I took an overnight train to get here from Puri and a nice Indian family took me under their wing and bought me chai and chatted throughout the journey. I have spent the past few days exploring the sights of Calcutta. My hotel is on Sudder Street which is a lively place and full of activity during the day with roadside stalls selling sugarcane juice, fried snacks and fruit and has lots of music playing and cafes and restaurants to relax in. You do see a lot of beggars here, as in all the big cities and there are obviously a lot of people who sleep rough on the streets. These include the local rickshaw pullers. Apparently Calcutta is the only city in India that has rickshaws pulled by hand. However, it also has a tube here and I've used that to get around too.
I have been to visit the Museums and Art Galleries here and enjoyed my time in them. It was nice to be able to recognise some pieces from places that I have visited eg. I recognised a horse from the Konorak Temple.
I spent one day just wandering around the centre of the city, getting lost and then finding my way again. I think my map must be wrong as it was hopeless, but it was a great way of just taking in the scenery here such as the grand old colonial buildings, next to lively squares full of people, roadside food stalls with all kinds of food cooking here, the ghats down by the River Hooghly and the huge park (or Maidan as it is known here). I saw one really old dilapidated building with 'Financial District' on it. It would have looked really beautiful at one time but now just looked derelict. However, I noticed above a doorway there was a Lloyds Branch sign.
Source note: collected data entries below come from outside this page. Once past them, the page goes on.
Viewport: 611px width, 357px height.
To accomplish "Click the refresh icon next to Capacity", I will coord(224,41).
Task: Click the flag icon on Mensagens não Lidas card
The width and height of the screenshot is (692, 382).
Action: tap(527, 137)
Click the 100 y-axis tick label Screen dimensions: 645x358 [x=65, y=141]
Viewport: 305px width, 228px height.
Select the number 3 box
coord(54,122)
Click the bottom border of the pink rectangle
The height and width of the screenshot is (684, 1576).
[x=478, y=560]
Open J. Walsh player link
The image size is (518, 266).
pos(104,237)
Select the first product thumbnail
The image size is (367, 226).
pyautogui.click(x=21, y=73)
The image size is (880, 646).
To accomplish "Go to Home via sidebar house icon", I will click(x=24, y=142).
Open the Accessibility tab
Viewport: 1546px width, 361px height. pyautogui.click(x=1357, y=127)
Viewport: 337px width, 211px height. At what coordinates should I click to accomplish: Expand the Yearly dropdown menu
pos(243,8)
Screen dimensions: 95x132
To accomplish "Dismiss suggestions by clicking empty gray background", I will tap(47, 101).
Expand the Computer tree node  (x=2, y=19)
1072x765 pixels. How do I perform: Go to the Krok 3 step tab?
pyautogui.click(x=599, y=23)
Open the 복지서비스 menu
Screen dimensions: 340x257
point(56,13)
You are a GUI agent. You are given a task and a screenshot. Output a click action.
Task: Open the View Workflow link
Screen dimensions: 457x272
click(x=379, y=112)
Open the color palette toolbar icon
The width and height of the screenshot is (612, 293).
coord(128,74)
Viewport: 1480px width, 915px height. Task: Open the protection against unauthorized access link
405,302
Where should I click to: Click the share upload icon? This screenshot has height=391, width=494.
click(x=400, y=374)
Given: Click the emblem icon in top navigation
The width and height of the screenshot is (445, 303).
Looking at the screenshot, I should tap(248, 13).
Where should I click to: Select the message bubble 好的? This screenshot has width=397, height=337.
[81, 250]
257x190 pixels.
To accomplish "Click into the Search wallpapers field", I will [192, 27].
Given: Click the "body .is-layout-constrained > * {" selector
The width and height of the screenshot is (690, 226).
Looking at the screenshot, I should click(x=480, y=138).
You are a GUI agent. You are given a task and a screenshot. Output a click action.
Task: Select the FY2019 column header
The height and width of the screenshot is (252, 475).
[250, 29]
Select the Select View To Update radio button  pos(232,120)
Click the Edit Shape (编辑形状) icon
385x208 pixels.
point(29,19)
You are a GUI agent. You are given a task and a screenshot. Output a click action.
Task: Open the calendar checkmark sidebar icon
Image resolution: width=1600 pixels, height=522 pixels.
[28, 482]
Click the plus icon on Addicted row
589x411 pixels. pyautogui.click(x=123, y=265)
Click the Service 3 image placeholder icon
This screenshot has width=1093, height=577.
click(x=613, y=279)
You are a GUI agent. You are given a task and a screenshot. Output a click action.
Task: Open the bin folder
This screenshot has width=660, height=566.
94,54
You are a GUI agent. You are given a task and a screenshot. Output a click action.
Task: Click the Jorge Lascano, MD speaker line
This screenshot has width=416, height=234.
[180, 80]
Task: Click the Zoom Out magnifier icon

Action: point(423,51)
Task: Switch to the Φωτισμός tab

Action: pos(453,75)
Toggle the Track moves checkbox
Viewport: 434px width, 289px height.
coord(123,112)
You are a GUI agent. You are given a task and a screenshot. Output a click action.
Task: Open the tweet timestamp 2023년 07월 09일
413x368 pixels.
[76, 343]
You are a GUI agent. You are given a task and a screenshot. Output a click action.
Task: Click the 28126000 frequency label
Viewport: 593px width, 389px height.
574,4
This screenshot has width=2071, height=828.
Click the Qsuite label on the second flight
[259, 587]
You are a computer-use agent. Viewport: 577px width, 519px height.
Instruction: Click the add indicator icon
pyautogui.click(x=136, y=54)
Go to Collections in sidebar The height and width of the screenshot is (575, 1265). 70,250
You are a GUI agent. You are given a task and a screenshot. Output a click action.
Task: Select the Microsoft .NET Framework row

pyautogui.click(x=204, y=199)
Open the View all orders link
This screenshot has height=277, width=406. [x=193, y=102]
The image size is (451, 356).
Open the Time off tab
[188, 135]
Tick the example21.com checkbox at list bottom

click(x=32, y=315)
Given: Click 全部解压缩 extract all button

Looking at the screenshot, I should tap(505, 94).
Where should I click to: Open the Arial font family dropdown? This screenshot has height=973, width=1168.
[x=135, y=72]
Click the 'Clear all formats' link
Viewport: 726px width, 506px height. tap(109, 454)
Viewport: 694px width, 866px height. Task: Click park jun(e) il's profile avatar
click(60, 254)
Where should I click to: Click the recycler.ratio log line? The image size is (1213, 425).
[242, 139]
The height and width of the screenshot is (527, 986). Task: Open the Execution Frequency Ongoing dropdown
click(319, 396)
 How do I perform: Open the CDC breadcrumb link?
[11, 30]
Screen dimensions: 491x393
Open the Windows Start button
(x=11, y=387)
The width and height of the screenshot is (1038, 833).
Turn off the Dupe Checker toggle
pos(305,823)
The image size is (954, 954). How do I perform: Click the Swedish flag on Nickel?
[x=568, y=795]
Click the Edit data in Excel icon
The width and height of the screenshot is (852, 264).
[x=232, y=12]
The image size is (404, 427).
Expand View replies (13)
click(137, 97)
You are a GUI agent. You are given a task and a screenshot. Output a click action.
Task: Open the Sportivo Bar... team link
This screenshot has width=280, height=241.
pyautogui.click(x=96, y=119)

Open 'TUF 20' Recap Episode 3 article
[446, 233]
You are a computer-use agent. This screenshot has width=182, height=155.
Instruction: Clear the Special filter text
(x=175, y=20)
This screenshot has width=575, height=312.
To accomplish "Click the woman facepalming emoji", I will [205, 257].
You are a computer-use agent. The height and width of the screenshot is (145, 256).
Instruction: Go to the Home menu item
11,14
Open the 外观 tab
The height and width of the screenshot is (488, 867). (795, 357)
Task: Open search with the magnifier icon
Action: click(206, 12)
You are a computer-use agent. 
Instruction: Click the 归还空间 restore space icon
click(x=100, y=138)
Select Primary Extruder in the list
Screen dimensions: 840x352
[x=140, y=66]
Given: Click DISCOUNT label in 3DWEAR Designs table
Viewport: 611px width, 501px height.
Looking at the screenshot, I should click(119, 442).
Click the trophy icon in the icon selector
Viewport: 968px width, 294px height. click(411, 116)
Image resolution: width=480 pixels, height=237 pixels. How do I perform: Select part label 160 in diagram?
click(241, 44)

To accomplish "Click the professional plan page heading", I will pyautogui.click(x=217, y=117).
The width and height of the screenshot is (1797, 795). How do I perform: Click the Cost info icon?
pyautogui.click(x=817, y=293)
I spent some time walking on the Maiden and watched the local cricket teams out in their whites. As I had walked away the ball fell near me and they all shouted 'Madam, Madam' to get me to throw it. My throwing is terrible and I knew there was no way I could throw it that far. However, I tried my best, with a bit of a run up, starting with the ball at my shoulder like a shot putter and then flung my arm in a jerky movement looking like I was having an epileptic fit. The ball soared high into the air and then came down about ten feet away, almost hitting an old man on a bicycle. I apologised to the old man and was really embarressed. However, the cricket team all clapped and cheered me so I gave a bit of a bow and laughed!
Today I visited the main temple in Calcutta called Kalighat. It was a very intense affair and I was accosted by numerous 'priests' who tell you that you are not allowed to enter without a priest 'guiding' you. I've been here too long to fall for that old money making chestnut and sent all of them packing.
I joined the queue to see the shrine at the centre of the temple. It was a tight squeeze with much pushing and shoving as everyone wanted to praise Kali. Kali is ferocious demon goddess who kills people and is generally a bit violent. Clearly her followers adopt the same characteristics in showing their devotion. When I got to the dark central shrine, the queue surrounded her encased statue and followed the four square walls which you had to slowly edge your way around in turn.
As I approached the front I was dragged forward by one priest who snatched my ten rupee note and thrust some flowers back in my hand, another priest then yanked me forward and pushed my arm to throw the flowers into the shrine of the cartoon like Kali with a huge gaping mouth bearing her teeth, another priest then grabbed me by the scruff of my neck and pushed me forward, whilst simultaneously another priest stamped his thumb firmly on my forehead planting an orange tilak on it. I was then thrown sideways out of the shrine. This whole process took less than three seconds and I was still reeling from it, when another priest pulled me back into the shrine and asked me my name. He then pushed me in between the other devotees in the middle of their worship and bellowed 'face Kali' before spinning me around and making me face the donations box. He demanded that I 'donate' 100 rupees and shouted 'you must donate it ....only 100 rupees'. I refused and said I had already donated and was not donating again. He repeated it even louder and the people standing nearby all stared as I refused again. I shrugged him off me and repeated myself and left as he stood looking incredulously at me. I was proud of myself for not getting bamboozled into anything, but my head was spinning a bit when I came out. I later went into the beautiful white marble spired St Pauls Cathedral here when a service was going on and the contrast could not have been greater as it was peaceful and calm and no hassle at all.
Anyway, I am heading back to Delhi tommorow and am looking forward to spending my last three weeks here in the north and finally seeing the Himalayas.